▸ **PROVIDED MATERIAL**:
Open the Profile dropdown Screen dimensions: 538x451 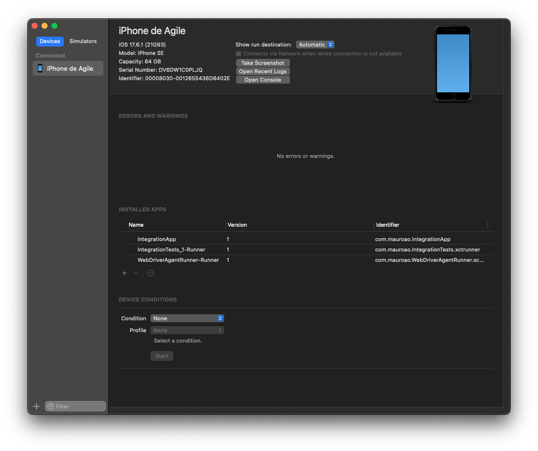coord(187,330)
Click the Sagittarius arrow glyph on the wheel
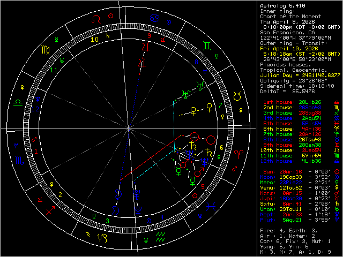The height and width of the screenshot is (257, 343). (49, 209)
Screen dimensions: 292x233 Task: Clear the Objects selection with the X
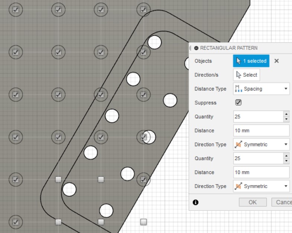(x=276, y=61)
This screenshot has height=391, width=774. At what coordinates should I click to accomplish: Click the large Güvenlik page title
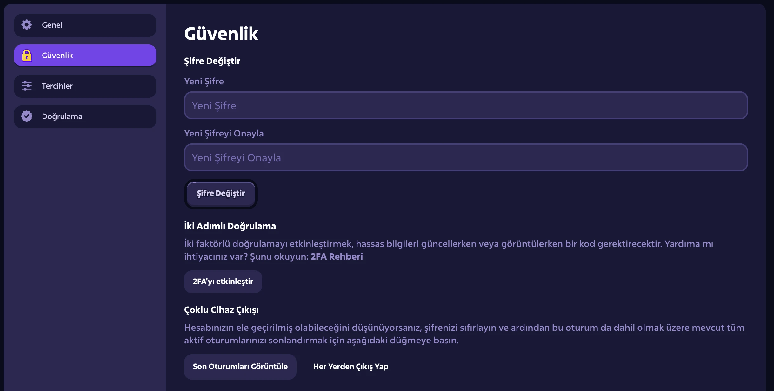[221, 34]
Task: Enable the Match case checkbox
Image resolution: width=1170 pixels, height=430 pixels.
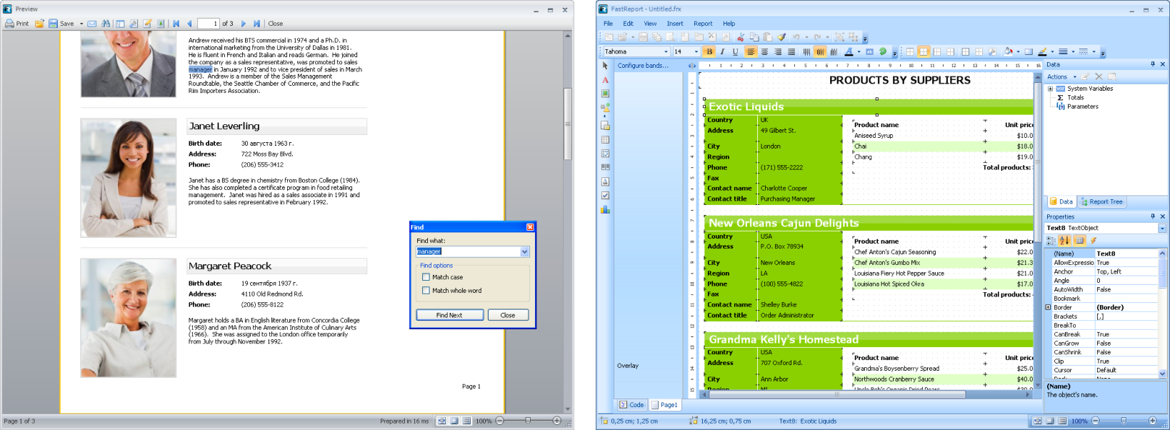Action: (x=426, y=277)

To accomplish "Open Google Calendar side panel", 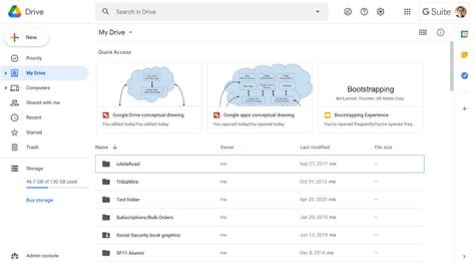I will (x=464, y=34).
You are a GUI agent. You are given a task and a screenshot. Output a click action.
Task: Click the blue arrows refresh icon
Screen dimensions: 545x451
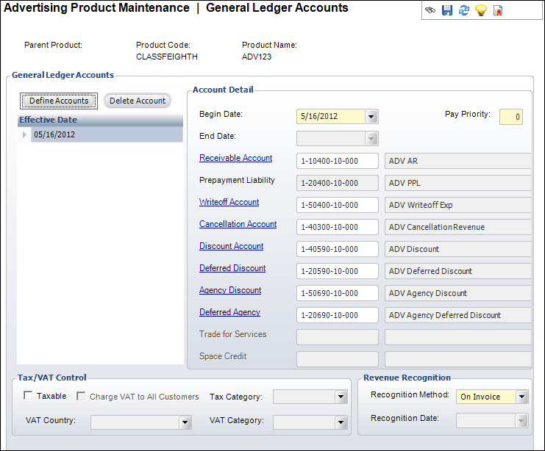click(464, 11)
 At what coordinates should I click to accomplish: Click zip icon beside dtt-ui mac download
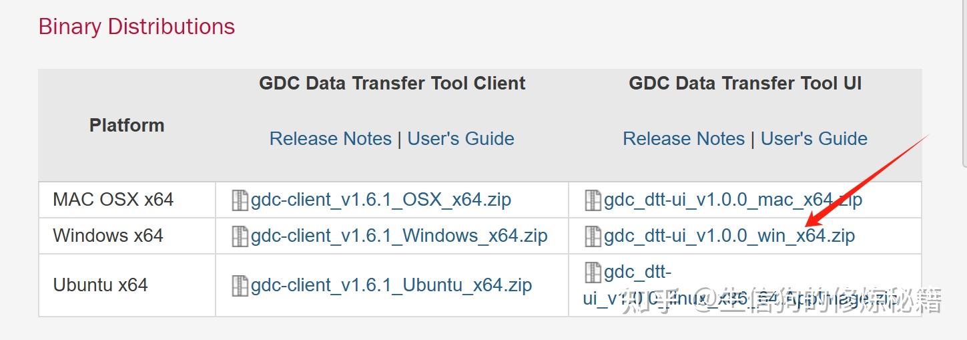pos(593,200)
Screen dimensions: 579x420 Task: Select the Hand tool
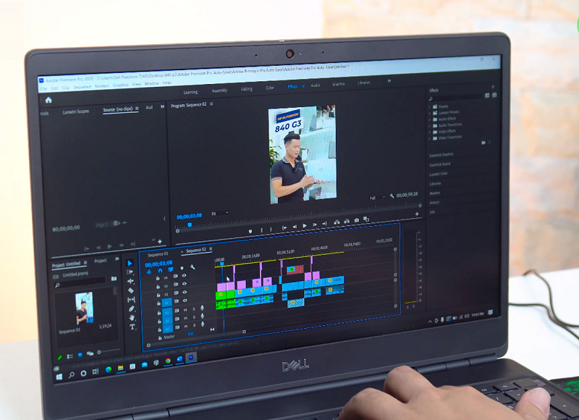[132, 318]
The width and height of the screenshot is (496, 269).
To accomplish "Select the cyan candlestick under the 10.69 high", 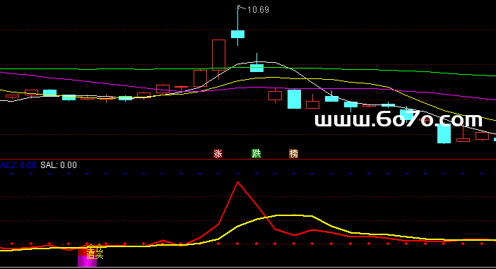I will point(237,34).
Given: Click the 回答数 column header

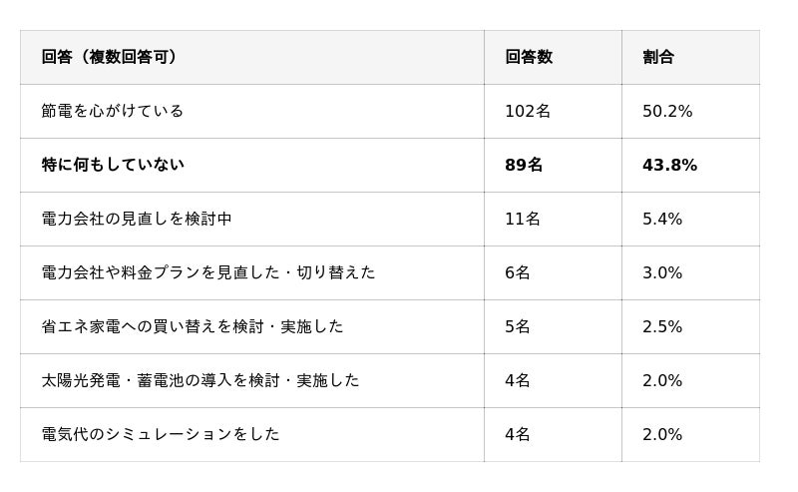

▸ **WHAT IS REQUIRED**:
Leaving pictures out, output the lines of the data above from the one with "Click the Sagittarius" through the one with "Task: Enable the Match case checkbox", word for word.

▸ **RESULT OF THIS EXERCISE**:
Click the Sagittarius arrow glyph on the wheel
The height and width of the screenshot is (257, 343). (49, 209)
Screen dimensions: 292x233 Task: Clear the Objects selection with the X
(x=276, y=61)
This screenshot has height=391, width=774. At what coordinates should I click to accomplish: Click the large Güvenlik page title
[221, 34]
Task: Enable the Match case checkbox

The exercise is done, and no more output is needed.